▸ **Entries supplied**
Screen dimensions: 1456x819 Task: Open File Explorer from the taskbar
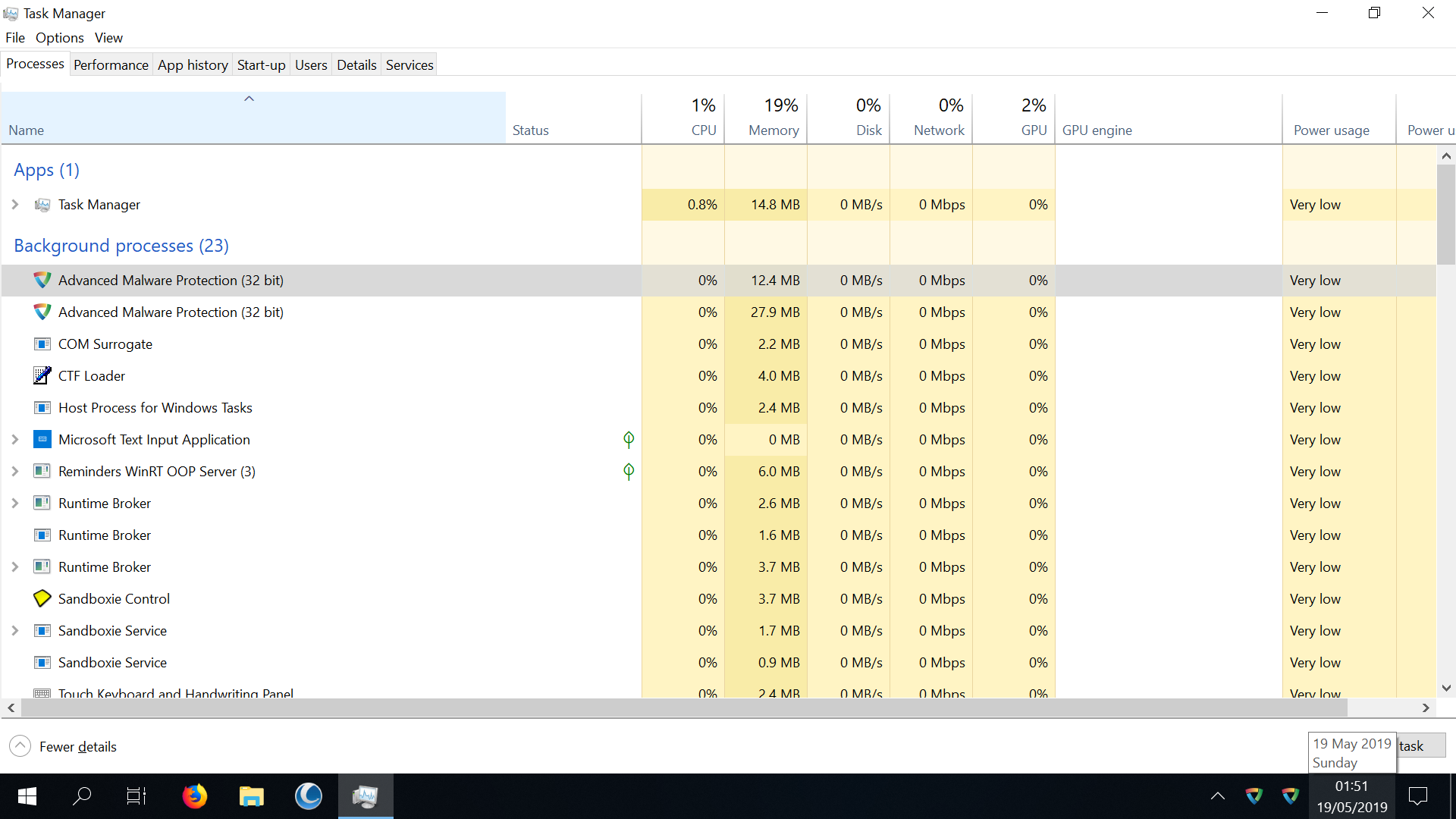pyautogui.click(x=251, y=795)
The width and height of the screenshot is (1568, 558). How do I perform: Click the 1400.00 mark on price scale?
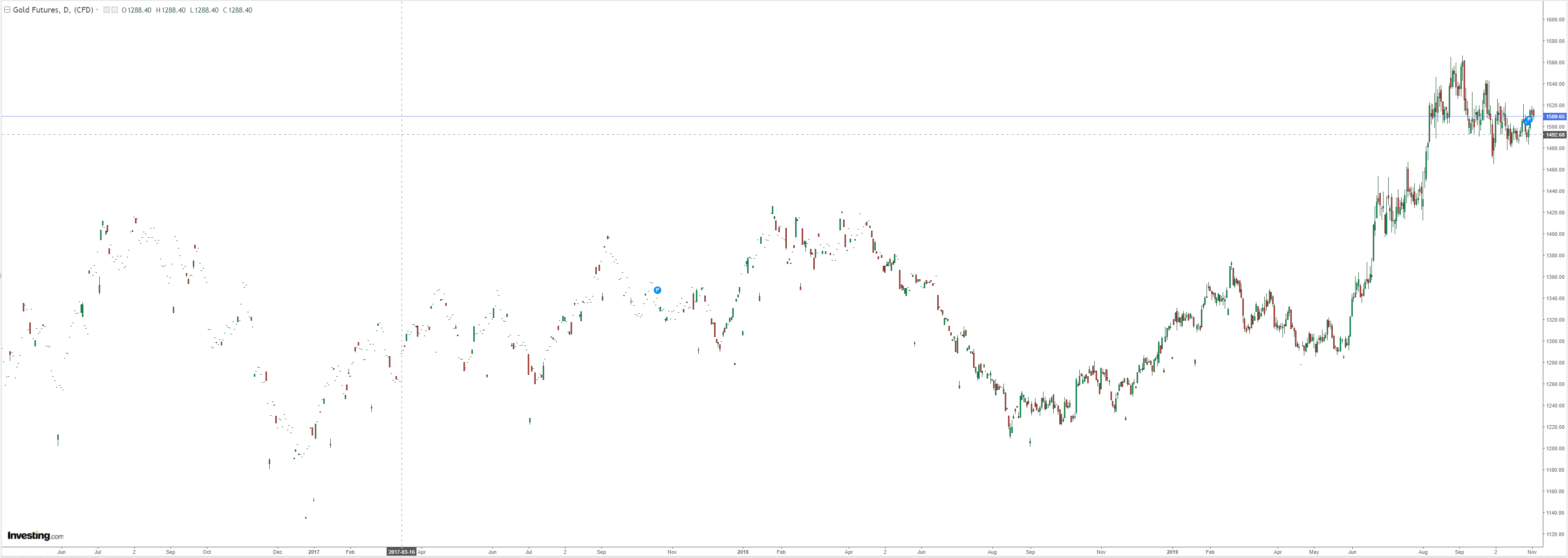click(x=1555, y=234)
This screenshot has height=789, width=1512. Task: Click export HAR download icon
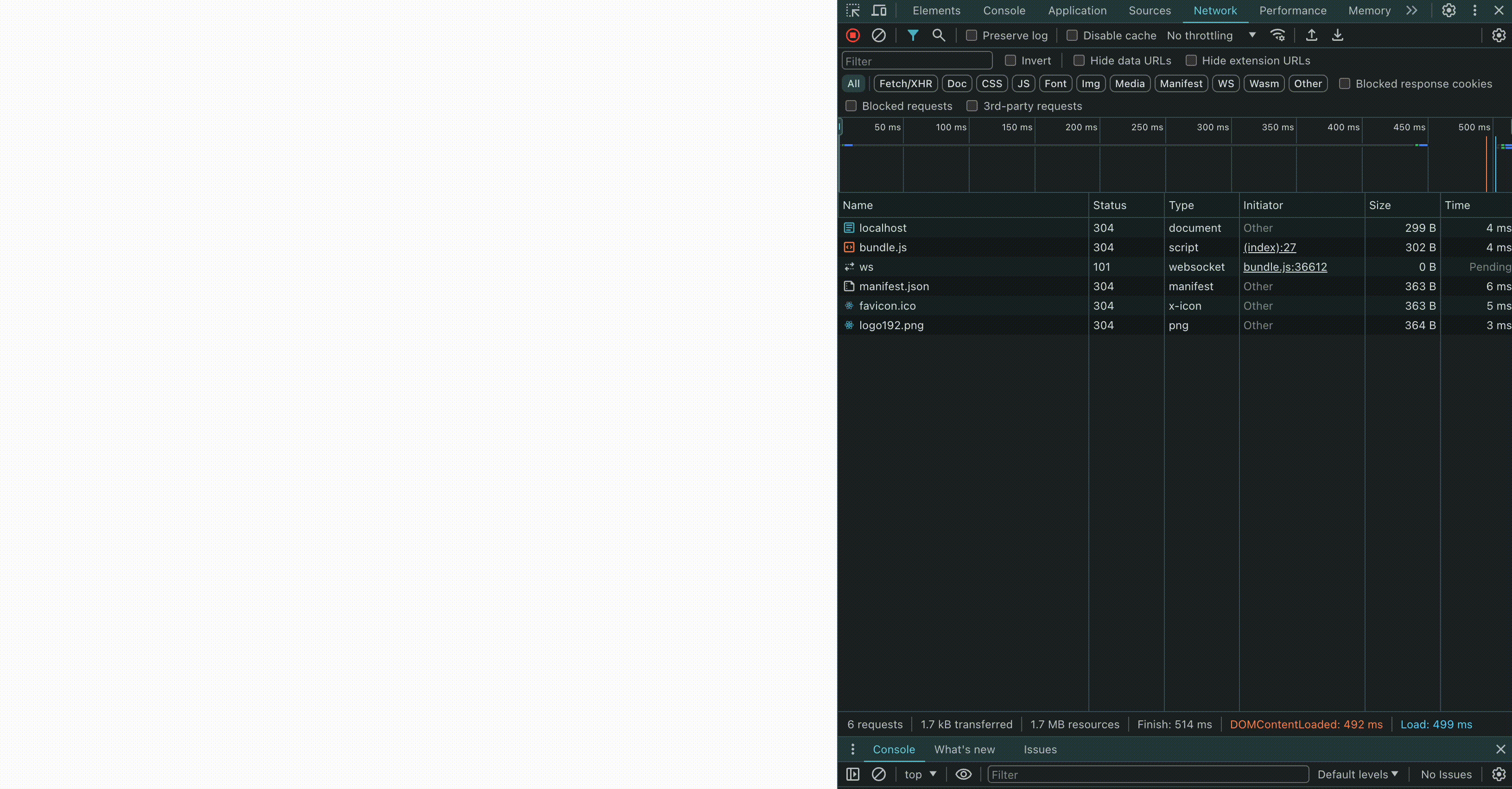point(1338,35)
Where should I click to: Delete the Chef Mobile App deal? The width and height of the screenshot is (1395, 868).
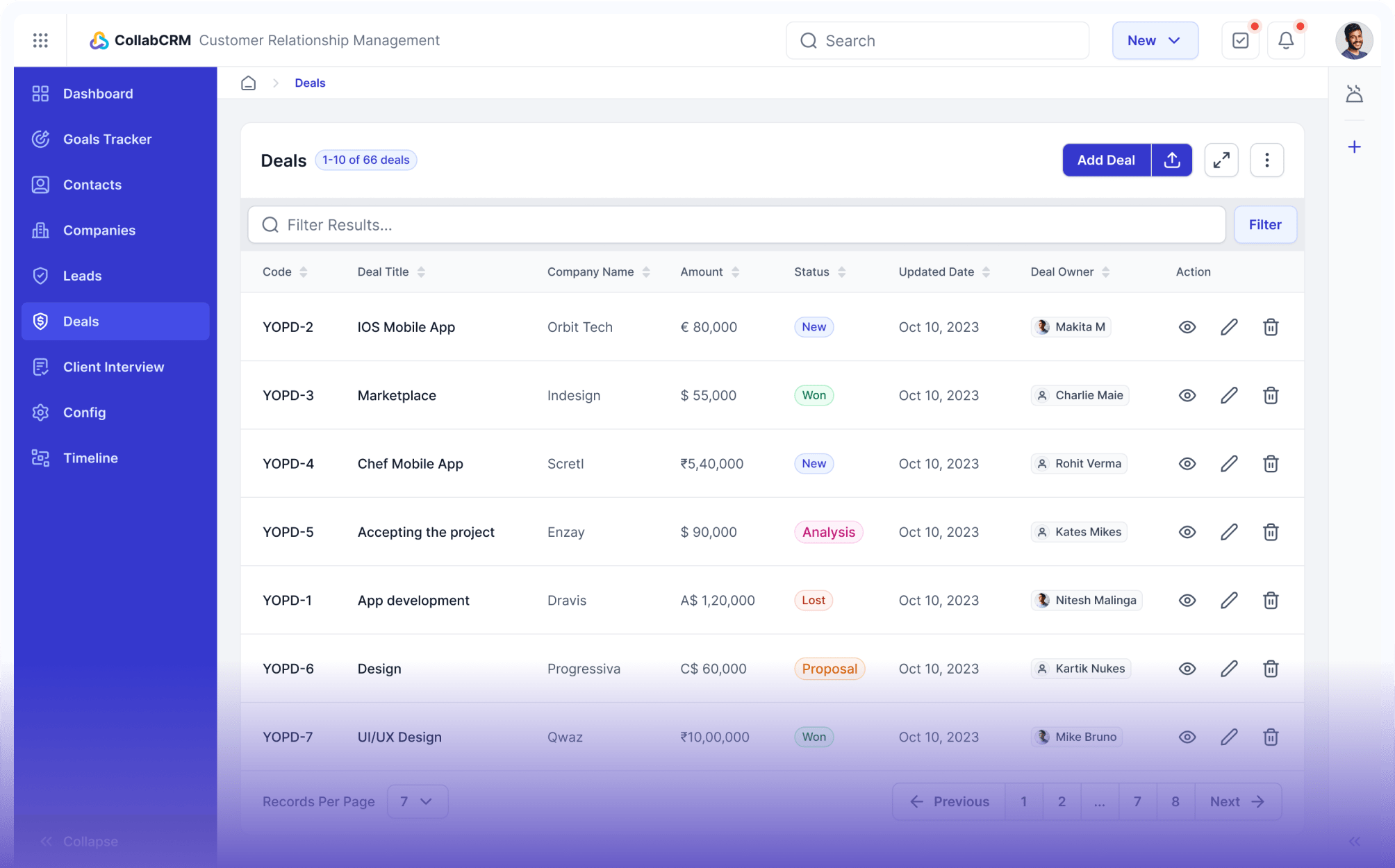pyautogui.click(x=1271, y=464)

▸ **To do**
Reproduce every line above exactly as written, omitting the images.

▸ **Completed exercise**
Screen dimensions: 1456x819 Task: Open File Explorer from the taskbar
pyautogui.click(x=251, y=795)
The width and height of the screenshot is (1568, 558). How do I perform: Click the 1400.00 mark on price scale?
click(x=1555, y=234)
This screenshot has height=789, width=1512. Task: Click export HAR download icon
point(1338,35)
Where should I click to: Delete the Chef Mobile App deal? The width and height of the screenshot is (1395, 868).
pyautogui.click(x=1271, y=464)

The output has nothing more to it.